Les leaders de la HDZ se sont tout d’abord définis comme un parti de droite non seulement aux sympathies fascistes mais avec une idéologie libérale et Tuđman se disait inspiré par Margaret Thatcher. Plus tard, dans le cadre de son intégration européenne, le parti se définit comme de centre droit et comme chrétien démocrate. Leur seule idéologie officielle était de proclamer la réconciliation nationale, qu’aurait mise à mal aussi bien les communistes et partisans de la Yougoslavie que les ultranationalistes qui continuent à se réclamer des Oustachis. En pratique, cette idéologie justifia une réhabilitation au moins informelle des oustachis et une justification de fait de leur idéologie combinée avec la traque de tout ce qui rappelait le socialisme yougoslave.

Même si la formation adopte un ton plus modéré dans les années 2000, conduisant à une scission et à la création du Bloc croate en 2002, un chemin assez comparable à celui de Bardella et Marion Maréchal. L’arrivée à la tête du parti en mai 2012 de Tomislav Karamarko, ancien vice-Premier ministre et ministre de l’Intérieur, pousse la HDZ à renouer avec les thèmes de l’extrême droite. Mais en fait en 2013 et en 2015, elle forme même un cartel électoral avec le parti d’extrême droite HSP-AS10.

La HDZ mobilise une rhétorique nationaliste traditionnellement portée par l’extrême droite et met en avant son identité chrétienne.

La HDZ mena la Croatie du communisme au capitalisme. Les gouvernements de la HDZ menèrent toutes les privatisations. Franjo Tuđman avoua que son but était de créer une nouvelle élite croate de 200 familles qui auraient élevé le niveau de vie de la majorité des Croates. La HDZ au pouvoir, privatisant l’industrie croate, fut critiquée et accusée d’avoir accordé des passe-droits au profit des anciens profiteurs de guerre, cette accusation de corruption systématique et de clientélisme est la force et la faiblesse encore aujourd’hui du gouvernement croate qui aujourd’hui comme bien des gouvernements installés sur les mêmes bases par les Etats-Unis et l’UE ont de moins en moins à distribuer et la corruption a produit une “élite” qui parait de plus en plus en rupture avec la situation du peuple qui se dégrade. .

----

#### Consignes
**a.** Relevez toutes les personnes désignées par leur nom dans le texte sur la HDZ.
**b.** Recopiez fidèlement le passage du texte sur la HDZ qui va de « Même si la formation » à « son identité chrétienne. ».
Les lignes qui suivent ne servent pas pour cet exercice.

#### Données extraites
----

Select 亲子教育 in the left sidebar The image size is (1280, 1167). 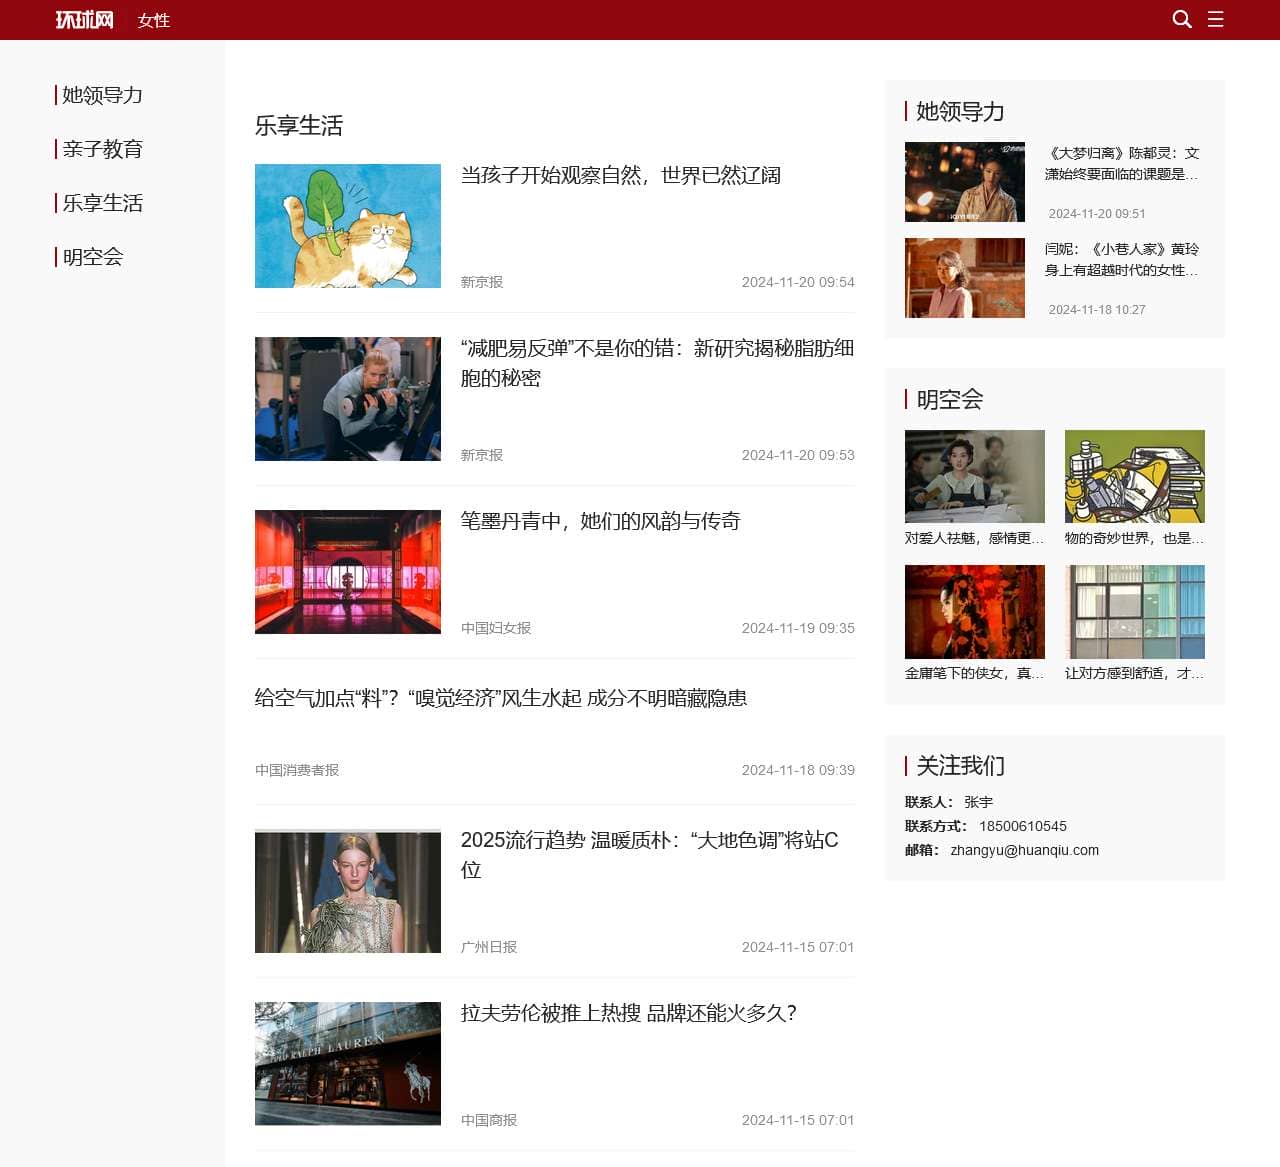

----

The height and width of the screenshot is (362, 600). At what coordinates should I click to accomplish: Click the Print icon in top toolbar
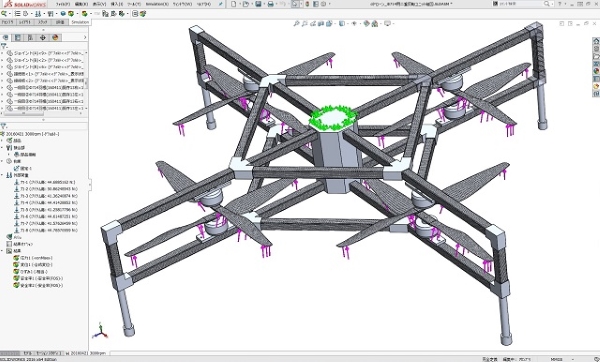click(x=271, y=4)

----

#### Corrigé
**a.** Franjo Tuđman, Margaret Thatcher, Bardella, Marion Maréchal, Tomislav Karamarko

**b.**
Même si la formation adopte un ton plus modéré dans les années 2000, conduisant à une scission et à la création du Bloc croate en 2002, un chemin assez comparable à celui de Bardella et Marion Maréchal. L’arrivée à la tête du parti en mai 2012 de Tomislav Karamarko, ancien vice-Premier ministre et ministre de l’Intérieur, pousse la HDZ à renouer avec les thèmes de l’extrême droite. Mais en fait en 2013 et en 2015, elle forme même un cartel électoral avec le parti d’extrême droite HSP-AS10.

La HDZ mobilise une rhétorique nationaliste traditionnellement portée par l’extrême droite et met en avant son identité chrétienne.